What does Cloudera do

Software infrastructure


While Hortonworks Data Platform is closely based on the Apache standard, the Hadoop distribution from Cloudera CDH also integrates a number of its own developments with the label "enterprise ready". At its core, however, CDH also uses YARN for workload management and uses either HDFS or HBase as the storage engine. MapReduce, Hive and Pic are used for batch processing. Since the realignment of the Cloudera distribution in February of this year, Clouderea has integrated the Apache project Spark into its distribution. Spark plays a central role in CDH, for example for real-time analysis, stream processing or machine learning. Incidentally, the Apache Mahout project is also used here.

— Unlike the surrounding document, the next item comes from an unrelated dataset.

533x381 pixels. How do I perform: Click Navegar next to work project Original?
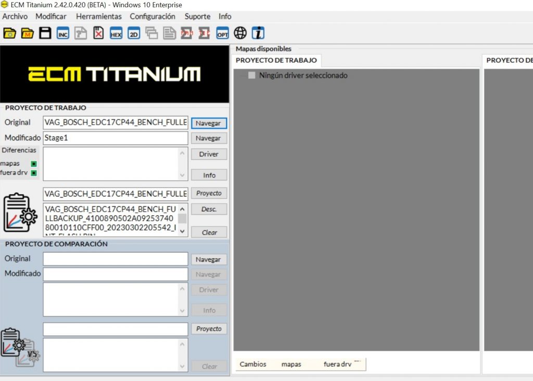click(208, 123)
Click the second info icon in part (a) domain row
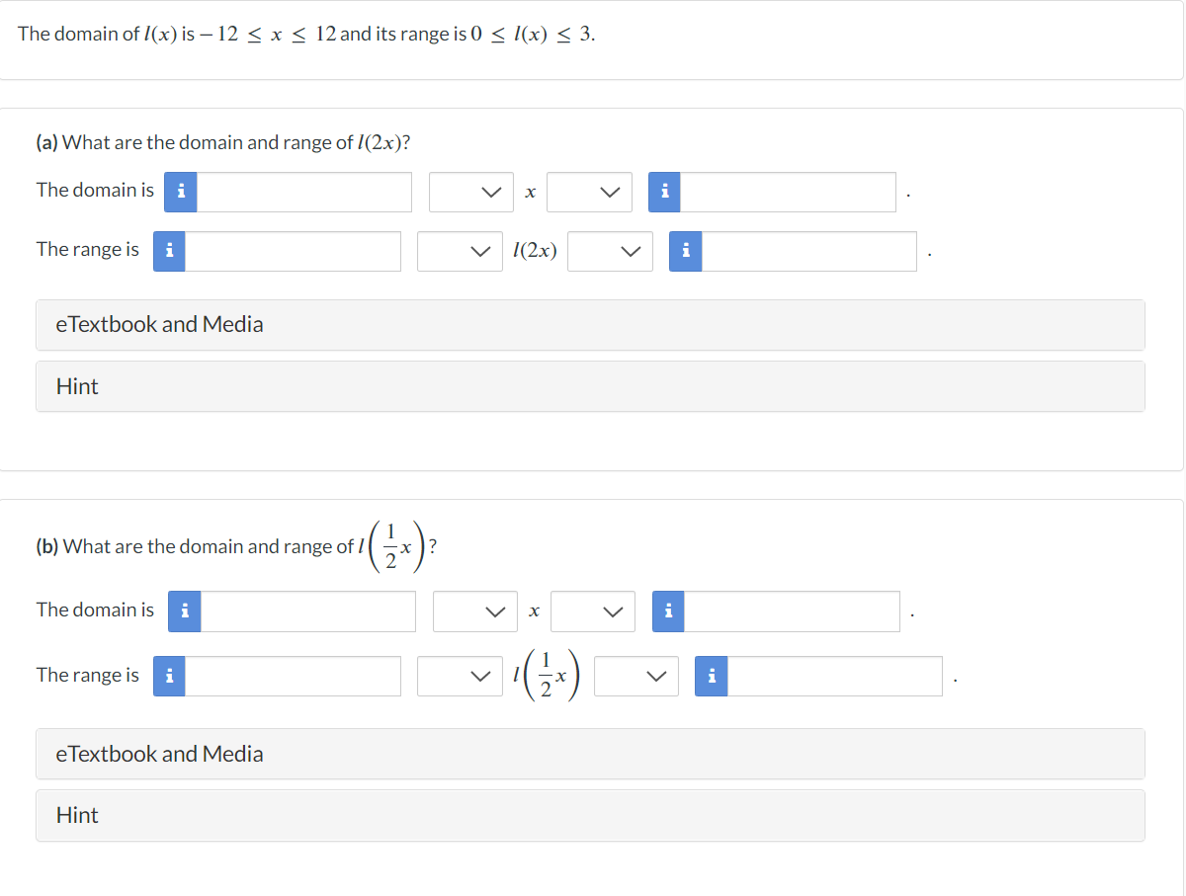The height and width of the screenshot is (896, 1186). click(x=664, y=192)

Mahout is a scalable implementation of machine learning algorithms and has been a top-level project of the ASF since 2010.

  1. Cloudera
    The US company Cloudera is one of the best-known providers of Hadoop distributions. In March 2014, Intel allegedly invested $ 720 million in the company and brought its own Hadoop technology to the partnership. Cloudera's software should benefit from this because Intel focused on specific areas in its Hadoop versions. These include, for example, performance optimization in clusters with Intel processors, the protection of data by means of encryption and the use of Hadoop in the field of high performance computing (HPC).
  2. Cloudera
    Cloudera offers a turnkey enterprise version of its Hadoop distribution. It processes both structured and unstructured data.

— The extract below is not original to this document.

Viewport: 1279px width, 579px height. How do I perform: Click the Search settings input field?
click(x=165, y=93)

The Cloudera distribution also brings many security technologies inherently with it. You have to know that security in the context of Hadoop affects several levels, such as access to storage or HDFS, resource management, access to the cluster or access control in connection with Hive. For example, Cloudera uses the Apache Sentry project for security at the storage level, which, however, still has incubator status at the ASF. Sentry implements a sophisticated and role-based authorization system for accessing data and metadata of a Hadoop cluster. The development of Sentry is largely pushed by Cloudera.

Another Apache project, Apache Accumulo, is an integral part of the Cloudera distribution. Accumulo is a key / value database implemented in Java, which is based on the Apache technologies Hadoop, Zookeeper and Thrift. Accumulo is based on concepts from Google's powerful but proprietary database system BigTable and was launched by NASA in 2008. The Accumulo project also raised around $ 5.2 million in venture capital last year. Accumulo is currently in version 1.6, supports server-side scripting and also offers fine-grained security functions.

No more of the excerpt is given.